Driver who hit, killed intoxicated Bluffton man lying in roadway won’t be charged, police say
No charges are expected against a driver who hit and killed a heavily intoxicated man after he was dropped off at a hotel out of jurisdiction by Bluffton Police officers.
Andrew LeMaster, 40, of Bluffton, the father of five boys, died from his injuries after being hit by a car March 21 on U.S. 278 and Okatie Center Boulevard South near Sun City Hilton Head.
Investigators concluded that LeMaster was lying in an eastbound lane of U.S. 278 when he was hit by a driver visiting from Pennsylvania, according to a report from the South Carolina Highway Patrol’s Multi-disciplinary Accident Investigation Team.
The driver of the car that killed LeMaster reached out to police the next day when he saw coverage of LeMaster’s death on the news. The driver told police it was dark when he saw something in the road that he thought “fell off of a truck.” He could not avoid it, but his car did not seem damaged, so he continued driving.

§ What you need to do
• a. Revise the article's passage starting with "Driver who hit, killed" and going on through "Accident Investigation Team.", swapping "intoxicated" for "impaired".
• b. According to the article, which state was the driver visiting from?
• c. Based on the article, why did the driver keep going after striking something in the road?

§ Source excerpt
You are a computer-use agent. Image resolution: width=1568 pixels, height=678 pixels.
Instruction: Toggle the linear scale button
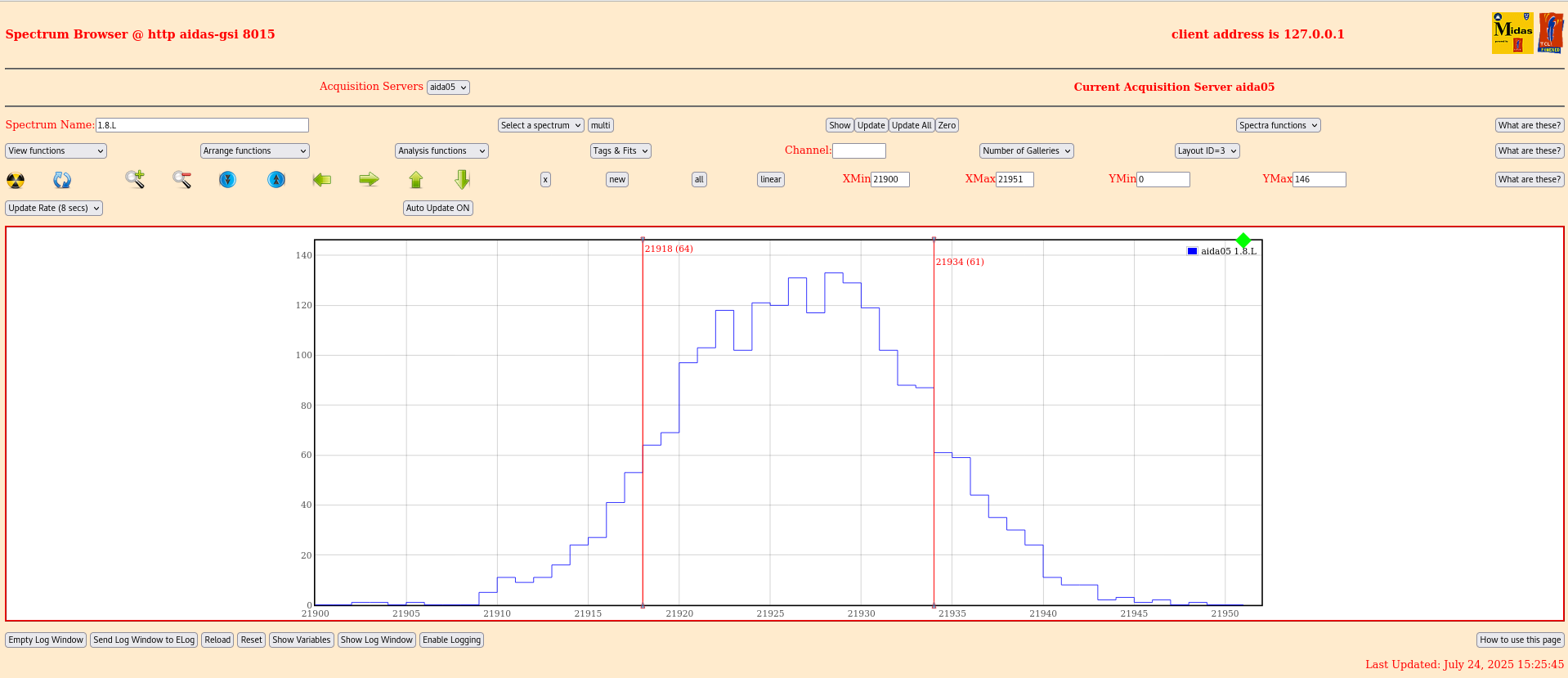(x=770, y=179)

§ Full answers
• a.
Driver who hit, killed impaired Bluffton man lying in roadway won’t be charged, police say
No charges are expected against a driver who hit and killed a heavily impaired man after he was dropped off at a hotel out of jurisdiction by Bluffton Police officers.
Andrew LeMaster, 40, of Bluffton, the father of five boys, died from his injuries after being hit by a car March 21 on U.S. 278 and Okatie Center Boulevard South near Sun City Hilton Head.
Investigators concluded that LeMaster was lying in an eastbound lane of U.S. 278 when he was hit by a driver visiting from Pennsylvania, according to a report from the South Carolina Highway Patrol’s Multi-disciplinary Accident Investigation Team.

• b. Pennsylvania.

• c. In the dark, he thought the object in the road had fallen off a truck. He could not avoid it, but his car did not seem damaged, so he continued driving.